Today encountered an interesting case where a customer reported database connection issues. The error was:
psql: FATAL: could not load library "/export/servers/pgsql/lib/pg_hint_plan.so": /export/servers/pgsql/lib/pg_hint_plan.so: undefined symbol: RINFO_IS_PUSHED_DOWN
Obviously, this error shows the plugin wasn’t compiled properly, reporting symbol not found. Therefore, database backend processes crashed with FATAL error and exited directly when attempting to load the pg_hint_plan
plugin during startup.
Usually this problem is relatively easy to solve. Such additional extensions are typically specified in shared_preload_libraries
- just remove this extension name.
But then…#
The customer said they enabled the extension via ALTER ROLE|DATABASE SET session_preload_libraries = pg_hint_plan
.
These two commands override system default parameters when using specific users or connecting to specific databases to load the pg_hint_plan
plugin.
ALTER DATABASE postgres SET session_preload_libraries = pg_hint_plan;
ALTER ROLE postgres SET session_preload_libraries = pg_hint_plan;
If this is the case, it’s still solvable. Usually as long as other users or databases can log in normally, you can remove these two configuration lines via ALTER TABLE
statements.
But the bad thing was, all users and databases had this parameter configured, so no connection could connect to the database.
In this situation, the database became vegetative - postmaster was still alive, but any newly created backend server processes would commit suicide due to failed extensions… Even external binary commands like dropdb
couldn’t work.
So then…#
Unable to establish database connections, conventional methods all failed… only dirty hacks remained.
If we could erase user and database level configuration items at binary level, then we could connect to the database and clean up the extensions.

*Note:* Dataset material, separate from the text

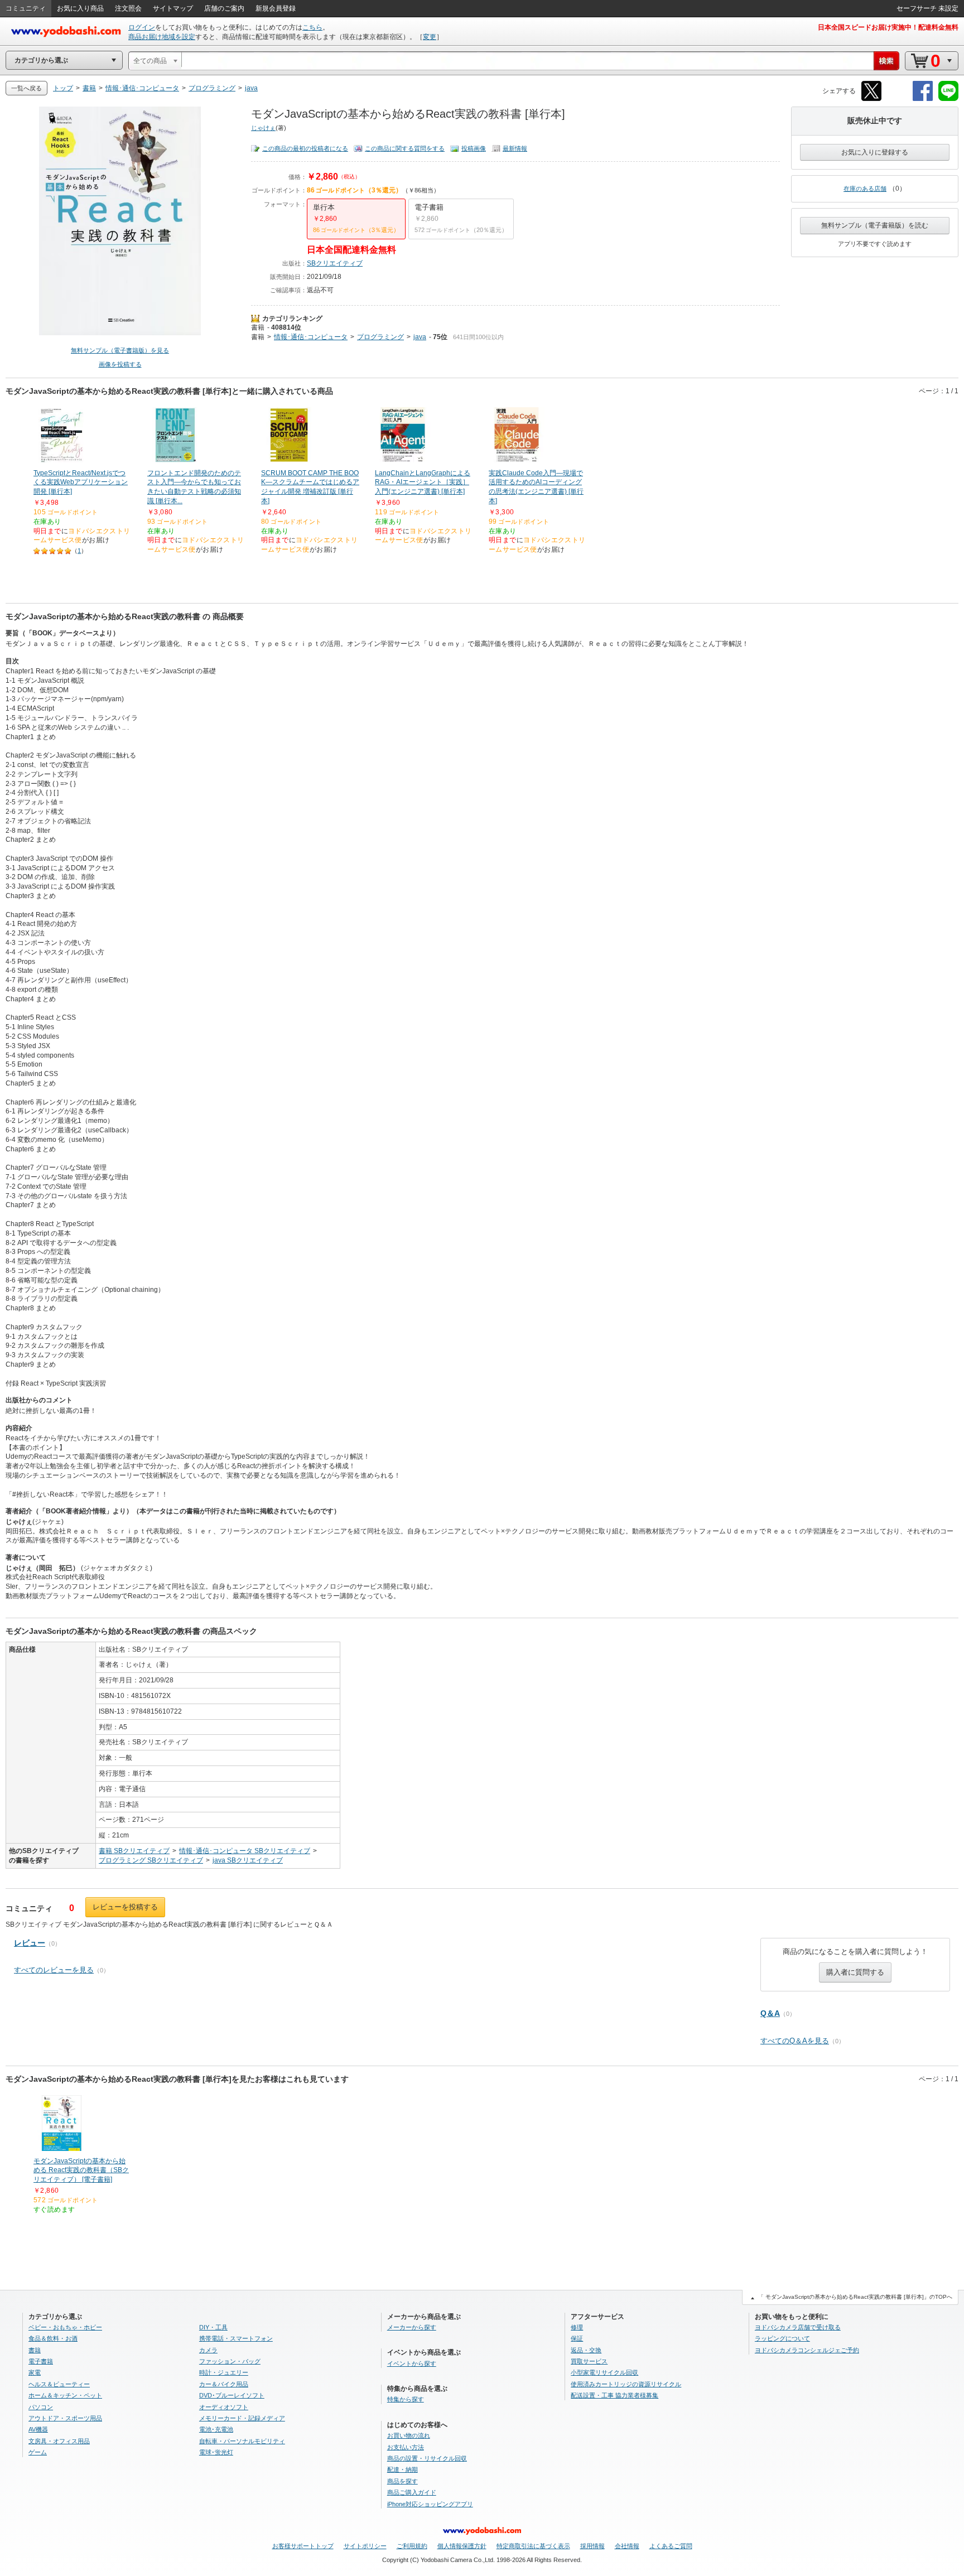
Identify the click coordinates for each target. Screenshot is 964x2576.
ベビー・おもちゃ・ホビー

DB and Role level configurations are stored in system catalog pg_db_role_setting
, which has fixed OID = 2964, stored in global/2964
under the data directory. Shut down the database, open the pg_db_role_setting
file with binary editor:
# Open with vim, use :%!xxd to edit binary
# After editing use :%!xxd -r to convert back to binary, then :wq to save
vi ${PGDATA}/global/2964
Here, replace all pg_hint_plan
strings with equal-length ^@
binary zero characters. Of course, if you don’t care about original configurations, the simpler approach is directly truncating this file to zero length.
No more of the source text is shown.